Aufderwandt grinnikte. 'Seo-Yun Woo,' verbeterde hij Thomas. 'Seo-Yun is een goede kennis van mij en de professor uit Japan die jullie zal helpen in het proces met het medicijn. Ze zal niet met jullie de wereld - en waar Neverland dan ook mag zitten - over reizen, maar als jullie alle ingrediënten hebben verzameld, gaan jullie terug naar Japan om samen met haar het medicijn te brouwen,' legde de professor uit.
'Hebben jullie nog meer vragen?' zei professor Aufderwandt.
We dachten diep na.
Alles wat we wilden weten moesten we nu vragen, anders was het te laat.
Als we iets nu niet zouden vragen zou het in de toekomst misschien fout kunnen aflopen voor ons.
Het is nu of nooit.
'Waar is de toilet?' verbrak Joselien de gespannen stilte.
'Uitermate interessante vraag, Joselien,' zei professor Aufderwandt.
We moesten alle vier grinniken.
'Het trapje af, de kamer uit, de eerste deur rechts en dan zie je een bordje op een iets wat ooit witte deur was, met de letters WC erop. Zorg wel dat je eerst het stof van de bril haalt, anders is het ietwat onhygiënisch, want... je snapt het wel,' zei professor Aufderwandt tegen Joselien.
Joselien stond op en klom voorzichtig het trapje af naar beneden.
'Hebben jullie nog brandende vragen voor jullie aan jullie grote avontuur beginnen?' vroeg de professor aan Thomas, Wouter en mij toen Joselien weg was.

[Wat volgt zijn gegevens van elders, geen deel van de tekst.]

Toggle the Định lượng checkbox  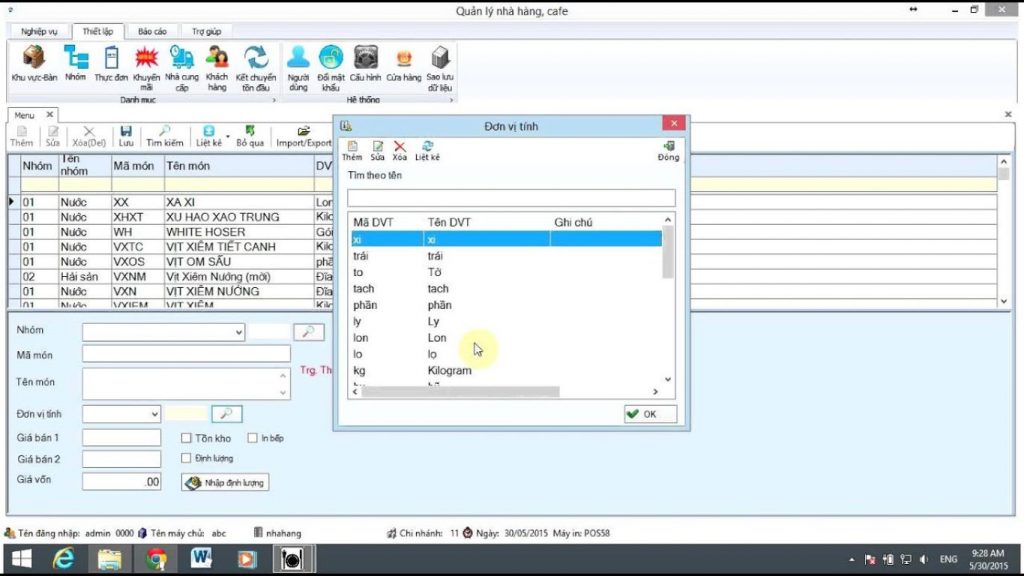coord(186,458)
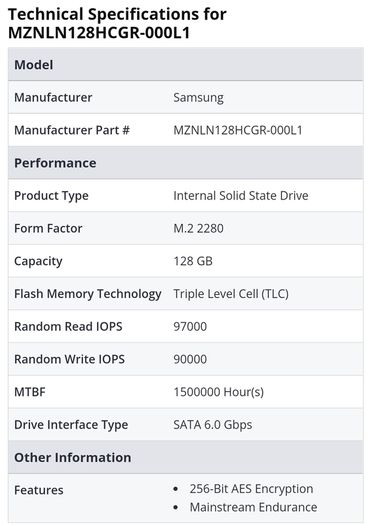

'U zei dat professor Seo-Yun Woo onze - bij gebrek aan een beter woord - gastouder is en ons zal helpen in Japan. Hebben we dan in elk land dat we in gastgezinnen moeten?' vroeg ik.
'Slimme vraag. Helaas waren sommige van mijn andere collega's te beroerd om hulp te bieden. Gelukkig waren professor Morten uit Denemarken en professor Osiris uit Egypte wel bereid om te helpen. Al hoewel, mijn kennissen uit de overige landen wilden wel andere logeeradressen voor jullie zoeken... maar goed, dat horen jullie ter plekke wel. Heb ik hiermee je vraag goed genoeg beantwoord, Inez?' legde professor Aufderwandt uit. Ik knikte.
'Mooi. Hebben Thomas en meneer de chagrijn nog vragen?' vroeg Aufderwandt aan Thomas en Wouter.
'Ik heet Wouter, maar bedankt voor het compliment,' zei Wouter verontwaardigd. 'Sorry, Wouter,' zei professor Auferwandt, maar je hoorde dat hij zijn excuses niet meende.
'Maar nee, professortje Aandemuur, ik heb geen vragen meer,' zei hij en hij zette met een harde klap zijn glas op tafel. 'Wat jij, Grasspriet?' vroeg hij met een sarcastische ondertoon aan Thomas.
'Nee, ik heb ook geen vragen meer,' zei hij snel en hij nam een slok van zijn water, die al lang op was.